But John Lovell, a longtime lobbyist for law enforcement groups 
including the Riverside Sheriffs' Association, said: "What is 
incredible about this provision is that it says, 'We don't care if 
you're a cocaine dealer or a heroin dealer. You can't be denied a 
license because of that.' "

Hutchens said she has been following news out of Colorado since the 
state became the first to allow recreational marijuana sales two 
years ago. She noted the state still has a significant black market 
and said there's no reason to expect California's entrenched 
underground market also wouldn't persist.

Both sides argue that their biggest concern is keeping young people 
away from marijuana.

"I don't think we need one more thing to dumb down our young people 
and impact their motivation to do well in life," Hutchens said.

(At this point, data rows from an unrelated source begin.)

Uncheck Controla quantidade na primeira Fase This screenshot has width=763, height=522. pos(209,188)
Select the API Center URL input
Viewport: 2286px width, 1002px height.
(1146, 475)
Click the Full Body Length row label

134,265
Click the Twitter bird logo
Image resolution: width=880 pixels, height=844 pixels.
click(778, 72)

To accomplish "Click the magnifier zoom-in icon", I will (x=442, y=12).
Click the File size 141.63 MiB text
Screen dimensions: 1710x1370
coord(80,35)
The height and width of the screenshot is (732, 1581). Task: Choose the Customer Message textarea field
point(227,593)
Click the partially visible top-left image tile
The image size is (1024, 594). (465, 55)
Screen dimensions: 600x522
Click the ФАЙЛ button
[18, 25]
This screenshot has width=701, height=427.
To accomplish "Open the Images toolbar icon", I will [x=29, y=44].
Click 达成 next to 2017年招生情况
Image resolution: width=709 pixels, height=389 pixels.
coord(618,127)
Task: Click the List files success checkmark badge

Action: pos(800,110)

Prop. 64 supporters including Lt. Gov. Gavin Newsom have argued that 
regulating marijuana will make it less available to young people by 
moving sales into a strict legal structure with stiff penalties for 
selling to minors.

Morrow said he has done a "litmus test" of sorts with his two teenage 
sons. He asked them, "If I gave you $20 to get me a six-pack of beer 
or a baggie of weed, which one would you come back with first?" Both 
teens told him it would be much easier for them to get marijuana, 
since they could go to a kid at school rather than face a liquor 
store owner who requires a valid ID.

A solid majority of Californians seem to agree with Prop. 64 
advocates. A May survey by the Public Policy Institute of California 
found 60 percent of likely voters support legalization.

"Convincing donors to fund a campaign against an initiative with 60 
percent support is a tough sell," Schnur said. "Barring a very 
unforeseen surprise, it's difficult to see how the opposition will be 
able to raise enough to be competitive."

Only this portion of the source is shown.